▸ **RECORD SET**:
--

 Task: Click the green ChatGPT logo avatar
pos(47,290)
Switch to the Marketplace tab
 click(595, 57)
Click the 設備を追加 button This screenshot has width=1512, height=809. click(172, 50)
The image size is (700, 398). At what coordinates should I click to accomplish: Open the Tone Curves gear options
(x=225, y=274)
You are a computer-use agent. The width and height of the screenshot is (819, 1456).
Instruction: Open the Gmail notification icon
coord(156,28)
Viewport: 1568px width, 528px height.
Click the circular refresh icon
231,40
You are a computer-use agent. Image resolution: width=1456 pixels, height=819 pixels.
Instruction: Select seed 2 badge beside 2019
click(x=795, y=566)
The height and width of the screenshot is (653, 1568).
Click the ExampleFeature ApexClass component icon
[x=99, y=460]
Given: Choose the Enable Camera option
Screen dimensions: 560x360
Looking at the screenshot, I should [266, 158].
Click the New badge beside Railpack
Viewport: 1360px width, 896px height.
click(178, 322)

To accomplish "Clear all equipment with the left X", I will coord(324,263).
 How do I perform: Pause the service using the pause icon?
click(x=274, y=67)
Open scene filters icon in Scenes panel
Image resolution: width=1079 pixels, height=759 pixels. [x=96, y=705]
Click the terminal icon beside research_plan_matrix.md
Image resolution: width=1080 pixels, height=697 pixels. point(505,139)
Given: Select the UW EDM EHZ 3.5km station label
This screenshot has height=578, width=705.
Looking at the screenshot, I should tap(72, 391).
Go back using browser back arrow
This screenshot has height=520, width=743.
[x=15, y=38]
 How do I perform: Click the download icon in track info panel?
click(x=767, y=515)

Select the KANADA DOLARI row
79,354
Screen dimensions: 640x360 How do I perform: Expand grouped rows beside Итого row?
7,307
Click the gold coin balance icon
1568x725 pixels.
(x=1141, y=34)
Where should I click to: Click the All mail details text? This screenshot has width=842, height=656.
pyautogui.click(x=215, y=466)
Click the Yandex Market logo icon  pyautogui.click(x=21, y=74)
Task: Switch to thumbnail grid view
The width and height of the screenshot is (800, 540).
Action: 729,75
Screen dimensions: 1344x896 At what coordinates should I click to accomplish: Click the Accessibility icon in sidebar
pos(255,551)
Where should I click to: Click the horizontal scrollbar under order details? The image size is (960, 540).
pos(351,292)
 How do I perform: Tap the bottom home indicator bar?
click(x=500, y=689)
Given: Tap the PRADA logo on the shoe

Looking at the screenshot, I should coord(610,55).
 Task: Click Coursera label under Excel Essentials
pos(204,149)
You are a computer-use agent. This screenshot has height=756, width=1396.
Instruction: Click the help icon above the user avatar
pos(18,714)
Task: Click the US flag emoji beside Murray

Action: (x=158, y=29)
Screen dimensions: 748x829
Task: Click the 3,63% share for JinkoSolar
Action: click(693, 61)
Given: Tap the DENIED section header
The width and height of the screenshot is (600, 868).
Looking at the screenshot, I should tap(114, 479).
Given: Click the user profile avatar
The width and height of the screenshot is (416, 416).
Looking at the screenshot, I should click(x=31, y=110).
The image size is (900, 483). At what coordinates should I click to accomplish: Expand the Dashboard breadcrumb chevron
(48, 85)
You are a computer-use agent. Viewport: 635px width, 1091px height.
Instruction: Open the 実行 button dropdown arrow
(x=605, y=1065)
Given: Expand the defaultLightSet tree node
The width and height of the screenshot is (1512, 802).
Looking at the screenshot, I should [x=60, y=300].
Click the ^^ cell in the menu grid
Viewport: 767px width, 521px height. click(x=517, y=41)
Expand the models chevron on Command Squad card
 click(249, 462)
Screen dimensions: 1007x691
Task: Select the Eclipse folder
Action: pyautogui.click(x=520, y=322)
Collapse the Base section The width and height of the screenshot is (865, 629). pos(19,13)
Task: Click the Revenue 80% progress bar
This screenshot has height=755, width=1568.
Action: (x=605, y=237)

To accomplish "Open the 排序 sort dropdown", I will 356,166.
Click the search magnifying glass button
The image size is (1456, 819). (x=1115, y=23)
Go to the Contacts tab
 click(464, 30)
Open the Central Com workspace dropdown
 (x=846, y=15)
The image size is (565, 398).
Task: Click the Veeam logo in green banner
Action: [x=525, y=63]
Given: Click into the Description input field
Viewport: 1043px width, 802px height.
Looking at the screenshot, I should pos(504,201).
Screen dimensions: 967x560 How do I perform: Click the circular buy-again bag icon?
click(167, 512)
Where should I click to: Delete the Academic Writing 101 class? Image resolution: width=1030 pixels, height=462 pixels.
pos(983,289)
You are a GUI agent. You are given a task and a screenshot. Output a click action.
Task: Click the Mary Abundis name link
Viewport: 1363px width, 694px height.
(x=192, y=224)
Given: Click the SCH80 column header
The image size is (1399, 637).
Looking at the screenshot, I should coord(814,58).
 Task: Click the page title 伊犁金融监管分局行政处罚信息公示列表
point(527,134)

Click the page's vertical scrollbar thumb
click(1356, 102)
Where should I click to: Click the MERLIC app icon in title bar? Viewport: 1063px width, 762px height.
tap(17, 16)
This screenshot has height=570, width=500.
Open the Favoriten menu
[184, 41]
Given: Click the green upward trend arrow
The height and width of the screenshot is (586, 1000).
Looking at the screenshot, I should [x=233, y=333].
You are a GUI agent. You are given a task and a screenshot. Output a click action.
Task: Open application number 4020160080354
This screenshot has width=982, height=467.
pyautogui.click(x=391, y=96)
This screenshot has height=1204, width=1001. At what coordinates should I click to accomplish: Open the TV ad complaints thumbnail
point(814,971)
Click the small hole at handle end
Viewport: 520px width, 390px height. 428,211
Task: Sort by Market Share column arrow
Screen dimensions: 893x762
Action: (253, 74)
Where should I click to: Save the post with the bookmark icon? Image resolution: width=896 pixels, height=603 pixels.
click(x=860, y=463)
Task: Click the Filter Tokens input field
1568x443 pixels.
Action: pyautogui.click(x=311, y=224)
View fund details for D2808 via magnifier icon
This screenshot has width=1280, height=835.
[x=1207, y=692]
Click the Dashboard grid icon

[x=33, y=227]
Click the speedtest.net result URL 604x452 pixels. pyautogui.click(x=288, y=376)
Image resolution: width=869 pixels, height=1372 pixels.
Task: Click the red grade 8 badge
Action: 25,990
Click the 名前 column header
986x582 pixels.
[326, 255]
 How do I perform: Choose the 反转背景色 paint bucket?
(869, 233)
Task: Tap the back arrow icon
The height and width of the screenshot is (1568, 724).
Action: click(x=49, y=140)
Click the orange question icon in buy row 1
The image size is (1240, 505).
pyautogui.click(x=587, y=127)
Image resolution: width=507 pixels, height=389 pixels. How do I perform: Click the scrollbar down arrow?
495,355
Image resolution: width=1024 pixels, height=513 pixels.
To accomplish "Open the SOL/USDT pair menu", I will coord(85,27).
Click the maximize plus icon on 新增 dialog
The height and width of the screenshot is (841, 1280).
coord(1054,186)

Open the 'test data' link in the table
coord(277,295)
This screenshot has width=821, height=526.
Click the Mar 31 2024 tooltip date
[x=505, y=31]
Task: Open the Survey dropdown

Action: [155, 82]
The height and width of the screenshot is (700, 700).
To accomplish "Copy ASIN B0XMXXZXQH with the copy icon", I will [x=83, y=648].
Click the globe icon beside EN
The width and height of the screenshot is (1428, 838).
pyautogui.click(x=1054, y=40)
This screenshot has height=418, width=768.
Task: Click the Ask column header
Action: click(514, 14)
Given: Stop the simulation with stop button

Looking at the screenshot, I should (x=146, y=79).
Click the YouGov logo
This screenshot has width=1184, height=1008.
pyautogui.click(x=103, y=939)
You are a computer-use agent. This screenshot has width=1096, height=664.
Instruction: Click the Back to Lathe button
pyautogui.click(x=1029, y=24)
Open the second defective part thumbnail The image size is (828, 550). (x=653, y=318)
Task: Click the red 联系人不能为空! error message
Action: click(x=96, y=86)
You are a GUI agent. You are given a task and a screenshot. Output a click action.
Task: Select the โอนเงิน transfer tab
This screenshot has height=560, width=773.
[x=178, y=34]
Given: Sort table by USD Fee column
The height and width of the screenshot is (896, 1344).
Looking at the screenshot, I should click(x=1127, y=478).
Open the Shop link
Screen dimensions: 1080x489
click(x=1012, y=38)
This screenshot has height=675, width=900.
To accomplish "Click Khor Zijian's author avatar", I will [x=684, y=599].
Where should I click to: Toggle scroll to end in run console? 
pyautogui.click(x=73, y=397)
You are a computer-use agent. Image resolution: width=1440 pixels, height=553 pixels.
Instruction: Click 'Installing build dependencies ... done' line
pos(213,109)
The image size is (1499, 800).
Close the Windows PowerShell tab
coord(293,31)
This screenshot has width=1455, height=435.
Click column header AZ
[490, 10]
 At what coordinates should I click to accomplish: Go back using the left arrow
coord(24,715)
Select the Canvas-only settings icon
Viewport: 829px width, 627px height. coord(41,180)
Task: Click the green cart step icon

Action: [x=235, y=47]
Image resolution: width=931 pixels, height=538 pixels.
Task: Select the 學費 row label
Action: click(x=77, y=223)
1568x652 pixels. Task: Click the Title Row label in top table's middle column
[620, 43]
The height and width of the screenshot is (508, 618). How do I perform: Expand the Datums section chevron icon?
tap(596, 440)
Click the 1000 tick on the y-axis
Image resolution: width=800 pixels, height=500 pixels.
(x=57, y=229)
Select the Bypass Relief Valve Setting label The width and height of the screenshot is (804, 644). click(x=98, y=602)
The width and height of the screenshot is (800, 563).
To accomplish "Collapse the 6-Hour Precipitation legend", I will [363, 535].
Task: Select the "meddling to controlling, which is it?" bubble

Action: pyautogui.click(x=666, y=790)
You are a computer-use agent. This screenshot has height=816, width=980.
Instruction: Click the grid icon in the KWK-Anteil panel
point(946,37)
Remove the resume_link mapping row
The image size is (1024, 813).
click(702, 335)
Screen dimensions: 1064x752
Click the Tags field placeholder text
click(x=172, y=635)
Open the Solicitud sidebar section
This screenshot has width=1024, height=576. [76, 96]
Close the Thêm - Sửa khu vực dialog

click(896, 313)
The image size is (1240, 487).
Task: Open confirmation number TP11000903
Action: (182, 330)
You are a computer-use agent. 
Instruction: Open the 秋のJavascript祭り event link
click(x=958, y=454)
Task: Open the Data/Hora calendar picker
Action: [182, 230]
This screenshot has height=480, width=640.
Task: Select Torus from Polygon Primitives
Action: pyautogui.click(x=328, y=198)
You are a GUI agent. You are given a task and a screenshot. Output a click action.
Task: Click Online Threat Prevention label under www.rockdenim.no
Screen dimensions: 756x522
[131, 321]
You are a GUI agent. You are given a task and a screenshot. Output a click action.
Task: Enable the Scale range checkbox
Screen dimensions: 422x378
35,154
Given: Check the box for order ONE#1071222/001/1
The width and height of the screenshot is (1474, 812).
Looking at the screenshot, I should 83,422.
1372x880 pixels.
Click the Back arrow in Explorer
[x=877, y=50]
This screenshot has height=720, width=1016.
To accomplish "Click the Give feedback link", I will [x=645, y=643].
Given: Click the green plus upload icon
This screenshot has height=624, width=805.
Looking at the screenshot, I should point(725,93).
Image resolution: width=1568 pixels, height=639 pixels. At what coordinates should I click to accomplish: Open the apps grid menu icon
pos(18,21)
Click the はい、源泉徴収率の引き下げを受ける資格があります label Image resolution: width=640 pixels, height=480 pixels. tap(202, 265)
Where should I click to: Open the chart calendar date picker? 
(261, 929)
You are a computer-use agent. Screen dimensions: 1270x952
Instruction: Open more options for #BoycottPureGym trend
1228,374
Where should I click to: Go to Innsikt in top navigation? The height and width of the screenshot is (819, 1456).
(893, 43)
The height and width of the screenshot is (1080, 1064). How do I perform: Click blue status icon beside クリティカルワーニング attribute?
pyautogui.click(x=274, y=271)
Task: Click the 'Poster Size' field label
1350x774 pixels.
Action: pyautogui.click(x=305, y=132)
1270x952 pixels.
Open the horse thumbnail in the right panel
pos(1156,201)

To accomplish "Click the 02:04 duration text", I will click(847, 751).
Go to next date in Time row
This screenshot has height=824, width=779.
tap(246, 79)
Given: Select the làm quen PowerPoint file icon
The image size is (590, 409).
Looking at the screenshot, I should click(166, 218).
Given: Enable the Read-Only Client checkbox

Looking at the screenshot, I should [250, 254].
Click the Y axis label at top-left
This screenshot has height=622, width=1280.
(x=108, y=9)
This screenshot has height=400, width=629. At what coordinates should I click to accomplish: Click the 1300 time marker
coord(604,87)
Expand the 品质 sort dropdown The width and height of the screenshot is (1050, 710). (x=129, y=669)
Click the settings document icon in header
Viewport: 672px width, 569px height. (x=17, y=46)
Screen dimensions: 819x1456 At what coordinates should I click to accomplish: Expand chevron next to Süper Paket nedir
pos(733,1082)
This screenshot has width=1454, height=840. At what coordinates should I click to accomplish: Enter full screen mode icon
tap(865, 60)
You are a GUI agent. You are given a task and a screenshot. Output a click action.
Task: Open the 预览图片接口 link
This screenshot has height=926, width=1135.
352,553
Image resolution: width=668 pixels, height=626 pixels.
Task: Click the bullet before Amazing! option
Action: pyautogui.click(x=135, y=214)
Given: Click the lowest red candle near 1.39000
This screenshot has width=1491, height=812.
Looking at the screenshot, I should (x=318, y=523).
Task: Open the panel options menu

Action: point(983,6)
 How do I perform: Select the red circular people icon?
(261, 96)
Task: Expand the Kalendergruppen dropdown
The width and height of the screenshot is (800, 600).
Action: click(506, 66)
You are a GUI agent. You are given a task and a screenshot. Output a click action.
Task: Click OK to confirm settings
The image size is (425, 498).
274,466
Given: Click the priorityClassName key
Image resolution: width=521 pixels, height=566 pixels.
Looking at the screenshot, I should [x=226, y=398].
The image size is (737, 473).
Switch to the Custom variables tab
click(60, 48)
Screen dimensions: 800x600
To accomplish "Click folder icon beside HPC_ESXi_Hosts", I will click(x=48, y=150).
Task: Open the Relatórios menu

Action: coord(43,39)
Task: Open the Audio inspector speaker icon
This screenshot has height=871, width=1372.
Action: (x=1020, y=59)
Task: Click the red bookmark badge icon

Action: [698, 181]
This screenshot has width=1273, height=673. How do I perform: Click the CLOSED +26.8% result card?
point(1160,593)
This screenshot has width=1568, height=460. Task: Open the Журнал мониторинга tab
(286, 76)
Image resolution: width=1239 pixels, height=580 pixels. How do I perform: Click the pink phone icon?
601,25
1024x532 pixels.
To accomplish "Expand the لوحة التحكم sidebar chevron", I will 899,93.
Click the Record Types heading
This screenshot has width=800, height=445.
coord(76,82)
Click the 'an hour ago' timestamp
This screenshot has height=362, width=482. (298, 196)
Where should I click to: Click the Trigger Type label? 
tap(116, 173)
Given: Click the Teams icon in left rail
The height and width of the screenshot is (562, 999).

--

▸ **ASSIGNMENT**: Above are the records; from them, give again exactly the lines from the one containing "Image resolution: width=507" to the one containing "Click the maximize plus icon on 新增 dialog", both lines included, and nothing more.

▸ **SOLUTION TO THIS EXERCISE**:
Image resolution: width=507 pixels, height=389 pixels. How do I perform: Click the scrollbar down arrow?
495,355
Image resolution: width=1024 pixels, height=513 pixels.
To accomplish "Open the SOL/USDT pair menu", I will coord(85,27).
Click the maximize plus icon on 新增 dialog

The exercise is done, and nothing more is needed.